Getting Started¶
Install AnomaLog, start from a checked-in preset, and turn raw logs into reproducible model inputs.
Install¶
Mental model¶
AnomaLog treats preprocessing as part of the research artifact rather than as setup code around the model.
The public API keeps the preprocessing stages explicit:
from anomalog import DatasetSpec
dataset = (
DatasetSpec("...") # (1)!
.from_source(...) # (2)!
.parse_with(...) # (3)!
.label_with(...) # (4)!
.template_with(...) # (5)!
.build()
)
- Choose a stable dataset name.
- Decide where the raw logs come from.
- Parse the dataset-specific log format.
- Attach anomaly labels when they are not already present inline.
- Choose the template miner.
.build() returns a templated dataset. Sequence construction happens
after that step, and representation happens after sequence construction:
- build a templated dataset
- group events into
TemplateSequencewindows - choose a representation for the detector family you want to run
That separation is deliberate. Sequence construction decides which events belong together in one example. Representation then decides how that example is encoded for a model.
A few terms used throughout the docs:
- A template is a canonical message pattern shared by many concrete log lines.
- A sequence is a grouped window of log events that becomes one model input.
- A representation is the model-facing form of that sequence, such as an ordered list or a count vector.
For the full stage-by-stage explanation, see Pipeline Concepts.
Start from a preset¶
The easiest starting point is a preset dataset specification from
anomalog.presets.
AnomaLog includes ready-made presets for benchmark datasets including BGL and HDFS v1.

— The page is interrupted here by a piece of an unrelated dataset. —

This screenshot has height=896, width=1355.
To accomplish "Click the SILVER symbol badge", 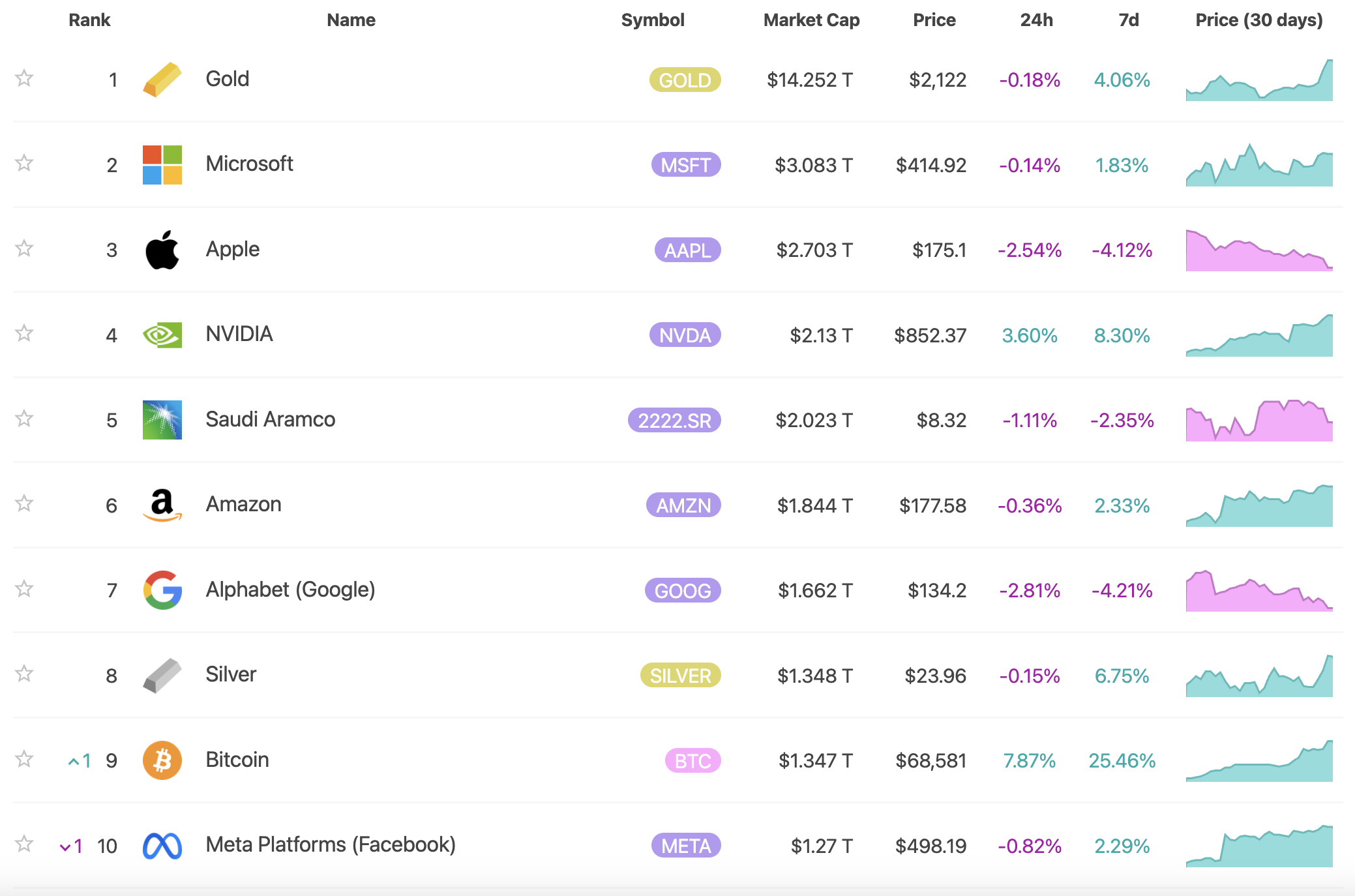I will click(x=680, y=676).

Each preset is an ordinary DatasetSpec, so its preprocessing choices remain visible, inspectable, and modifiable:
>>> from anomalog.presets import bgl
>>> from anomalog.parsers import IdentityTemplateParser
>>> bgl.source.url
'https://zenodo.org/records/8196385/files/BGL.zip'
>>> bgl.template_parser.name
'drain3'
# Ablation: disable template mining and use raw log lines directly
>>> ablated_dataset = bgl.template_with(IdentityTemplateParser).build()
That matters because presets are not opaque shortcuts. They are checked-in builder definitions that you can inspect, keep fixed for a baseline, and modify one stage at a time for ablations.
Build a dataset¶
Build a templated dataset directly from the preset:
This materialises the preset pipeline and returns a templated dataset.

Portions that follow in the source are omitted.